Cosco has suspended its liner services to Panama’s Balboa port, in what is believed to be retaliation for the Panamanian government’s revocation of  Hong Kong-based CK Hutchison’s port concession.

The Loadstar was shown a Spanish-language advisory circulated to forwarders, by Cosco Shipping’s Panama office, confirming that with effect from Tuesday, the Chinese liner operator would be pausing sailings to Balboa.

The advisory added: “All confirmed bookings will be cancelled. Please contact your salesperson for available options. Empty containers are to be returned to the port of Manzanillo or Colon Container Terminal; no empty containers will be received in Balboa.”

Meanwhile, Chinese forwarders are offering customers several solutions.

One said: “For shipping to Balboa, or transhipping via Balboa to Colon Free Trade Zone or Panama City, cargo can be diverted to MIT Terminal in Manzanillo, Panama, for loading or transhipment.
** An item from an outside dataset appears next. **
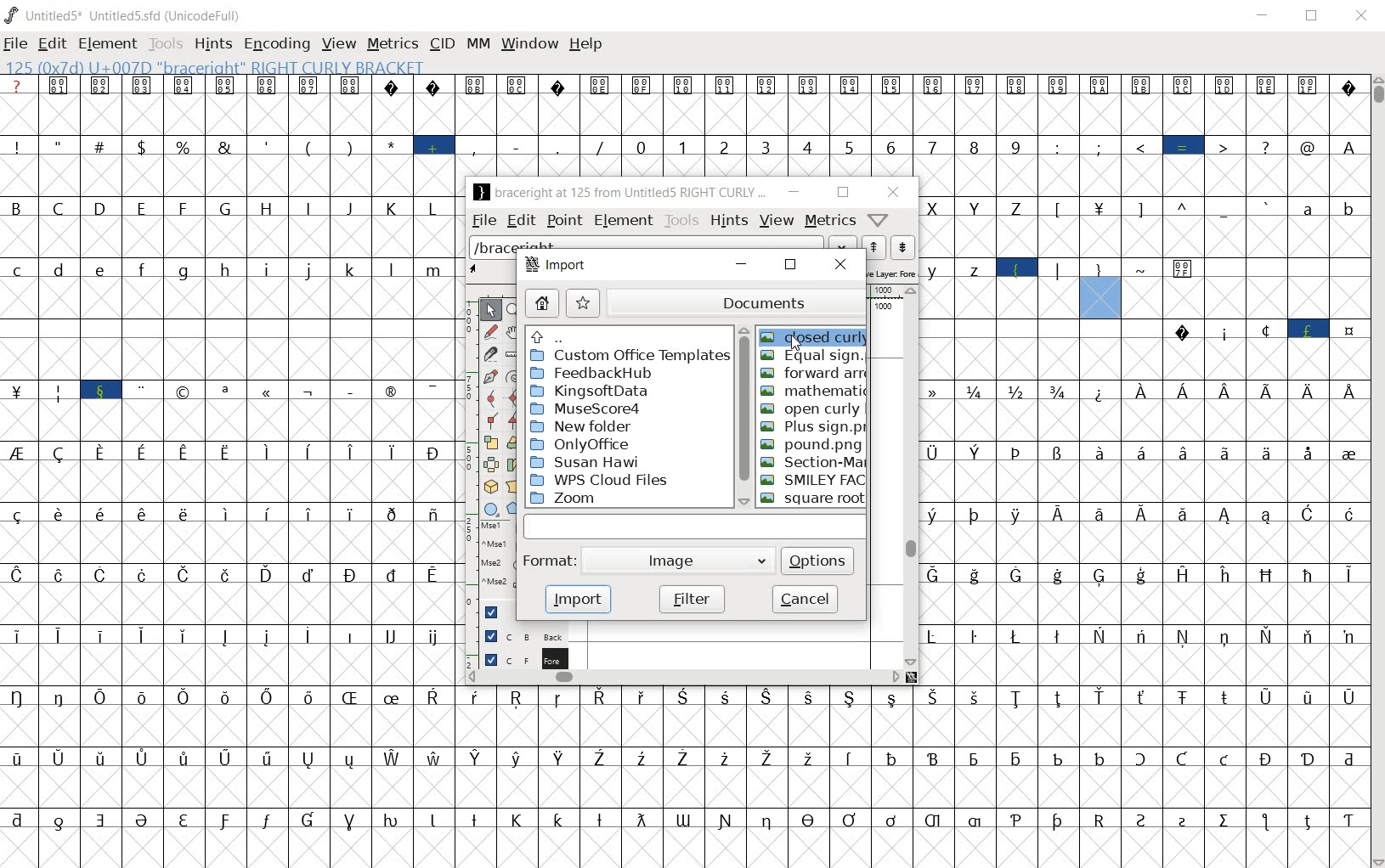  What do you see at coordinates (227, 472) in the screenshot?
I see `glyph characters` at bounding box center [227, 472].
For transhipment via Balboa to Central America, containers can detour to Lazaro for transhipment.

“These are viable options for shippers that have confirmed bookings, but have yet to load their cargo. Containers already under way to Balboa should await further instructions from us.”
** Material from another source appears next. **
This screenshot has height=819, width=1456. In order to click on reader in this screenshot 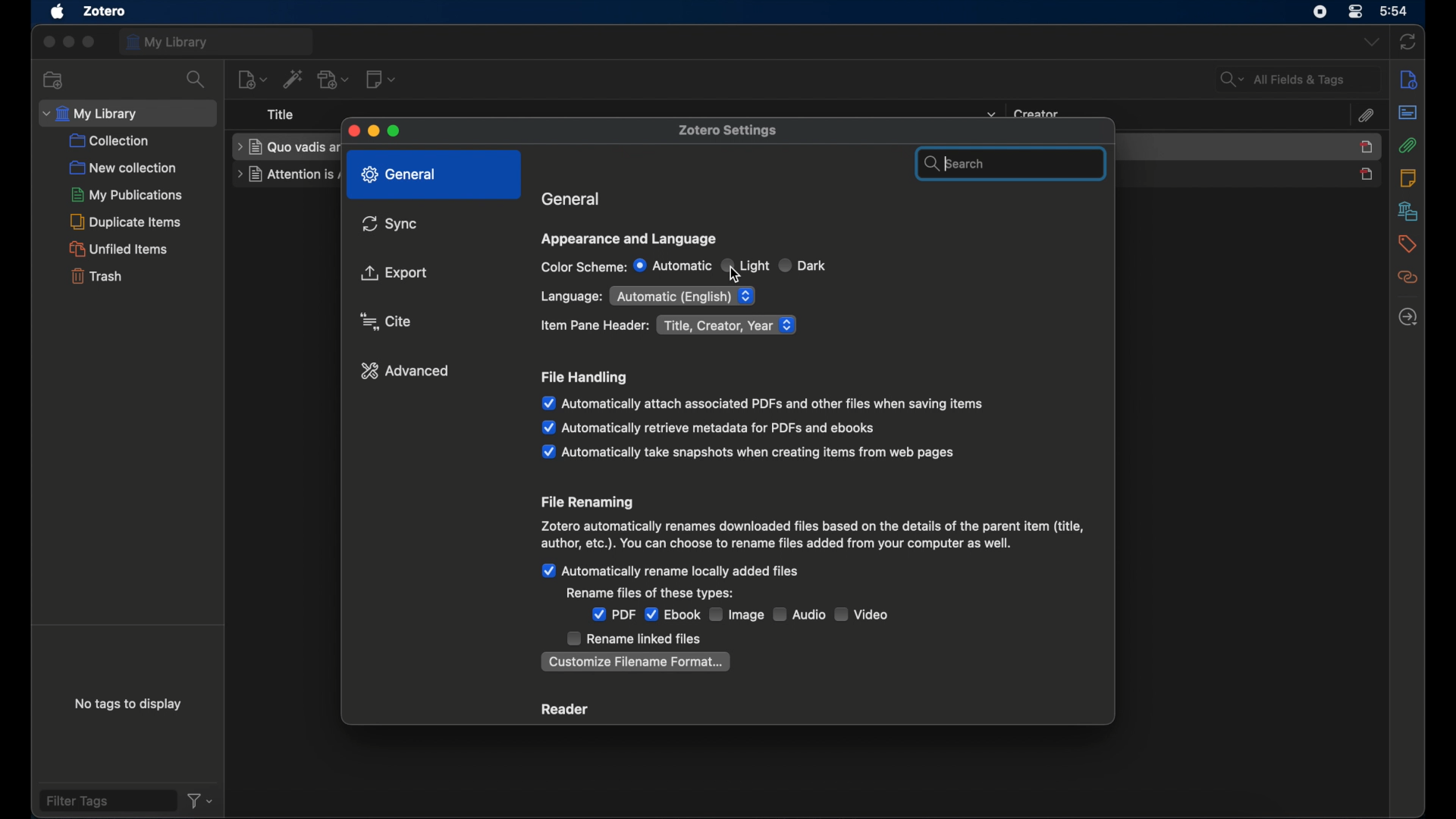, I will do `click(567, 709)`.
MIT and Colon Container Terminal, on the Atlantic side of the Panama Canal, are operated by US-based SSA Marine and Taiwanese line Evergreen, respectively.
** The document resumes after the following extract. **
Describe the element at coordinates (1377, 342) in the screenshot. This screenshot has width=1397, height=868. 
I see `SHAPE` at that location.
Following a ruling from Panama’s Supreme Court in January, the government annulled the concessions CK Hutchison subsidiary Panama Ports Co (PPC) held over Balboa and Cristobal container terminals, at on opposite ends of the canal. The court ruled PPC’s concessions unconstitutional and that there was about $1.3bn inunpaid profit-sharing revenue dating back to 1997, when PPC was granted the concessions.

The ruling occurred amid pressure from US president Donald Trump, who claimed early in 2025 that China was controlling the Panama Canal.

In March last year, CK Hutchison agreed to sell most of its international ports business – 43 terminals in 23 countries – in a deal worth about $23bn to a consortium headed by US private equity group BlackRock and TIL. However, while favoured by the US, the sale ran into opposition from the Chinese government.

In February, temporary management of Balboa and Cristobal terminals was handed to APM Terminals and MSC’s terminal operating arm, TIL, respectively.

PPC has filed a claim under the International Chamber of Commerce seeking $2bn in compensation for what it sees as the unlawful seizure of its port operations.